L’UE ne semble pas avoir de problème d’endettement. Avec environ 84% du PIB, le ratio d’endettement public global de ses pays membres est bien inférieur aux 104% de la Grande-Bretagne ou aux 123% des États-Unis, sans parler des 255% du Japon. Même si l’on inclut les quelque 1.000 milliards d’euros de dette collective, comme les obligations de l’UE qui financent son fonds de relance post-pandémique, le ratio ne dépasse pas 90% du PIB. Pourtant, le continent va être confronté à une pression fiscale, en 2025 et au-delà, qui alimentera les divisions et réduira la croissance européenne à presque zéro, et qui pourrait saper ses efforts pour augmenter les dépenses de sécurité et continuer à soutenir l’Ukraine.

La faiblesse de la croissance est l’un des facteurs à l’origine de cette pression. La croissance économique de l’Allemagne est pratiquement nulle. Et il y a peu de chances qu’elle s’améliore avant les élections fédérales de février 2025. La France et l’Italie continuent de croître. Cependant l’OCDE, un club de pays pour la plupart riches, estime que leur croissance ne dépassera guère 1% l’année prochaine. Le ralentissement n’est pas cyclique, mais reflète un faible potentiel de croissance. Cela se traduira par une faible progression des recettes fiscales, tandis que les motifs de dépenses s’accumuleront.

La menace d’une guerre commerciale avec l’Amérique ajoutera aux pressions sur la croissance. Le Vieux continent étant particulièrement vulnérable à de nouvelles frictions commerciales. Les banques d’investissement ont d’ailleurs fortement revu à la baisse leurs estimations de la croissance européenne suite à la victoire de Donald Trump.

Un autre facteur est d’ordre démographique. Le vieillissement des populations européennes alourdit la facture de leurs États, non seulement par le biais des pensions, mais aussi des soins de santé. Une population plus âgée est également moins productive et moins innovante. Enfin, il y a aussi les règles budgétaires auto-imposées de l’UE qui stipulent que les pays présentant des déficits élevés doivent élaborer des plans pour les réduire.

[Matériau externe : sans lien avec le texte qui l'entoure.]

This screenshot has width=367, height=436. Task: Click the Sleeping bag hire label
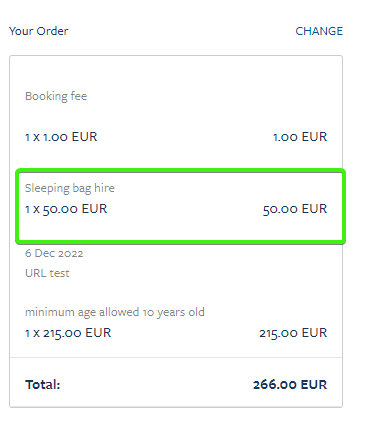70,188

Une croissance encore plus lente que prévu

Conséquence de cette pression fiscale en 2025 : la croissance sera encore plus lente que ce que prévoient actuellement les experts. La Chine continuera à défier l’industrie manufacturière européenne sur les marchés mondiaux, alors même que sa propre faiblesse intérieure nuit aux exportateurs européens. La consommation intérieure de l’Europe est, certes, en hausse, mais l’augmentation de la pression fiscale sapera le peu de croissance qui en résultera. Et elle rendra également la politique européenne plus difficile, avec probablement ceux qui se situent à l’extrême droite de l’échiquier politique comme bénéficiaires. Enfin, il sera tout aussi difficile de se mettre d’accord sur des réformes radicales et sur des dépenses européennes plus communes, comme l’a suggéré Mario Draghi (ex-BCE) dans son rapport historique de septembre 2024.

La principale victime de cette situation pourrait bien être l’Ukraine.

Malgré tout, la principale victime de cette situation pourrait bien être l’Ukraine. La puissance militaire et la santé financière du pays dépendent du soutien américain et européen. Pour 2025, le G7 a convenu d’un plan, qui n’est pas encore finalisé. Ce plan vise à utiliser les bénéfices des actifs gelés de l’État russe pour financer une aide d’environ 50 milliards de dollars, en partie parce qu’il s’est avéré de plus en plus difficile de la financer à partir de ressources nationales. Si cet argent vient à manquer, l’Europe devra procéder à des coupes encore plus importantes pour financer la sécurité de l’Ukraine et la sienne. 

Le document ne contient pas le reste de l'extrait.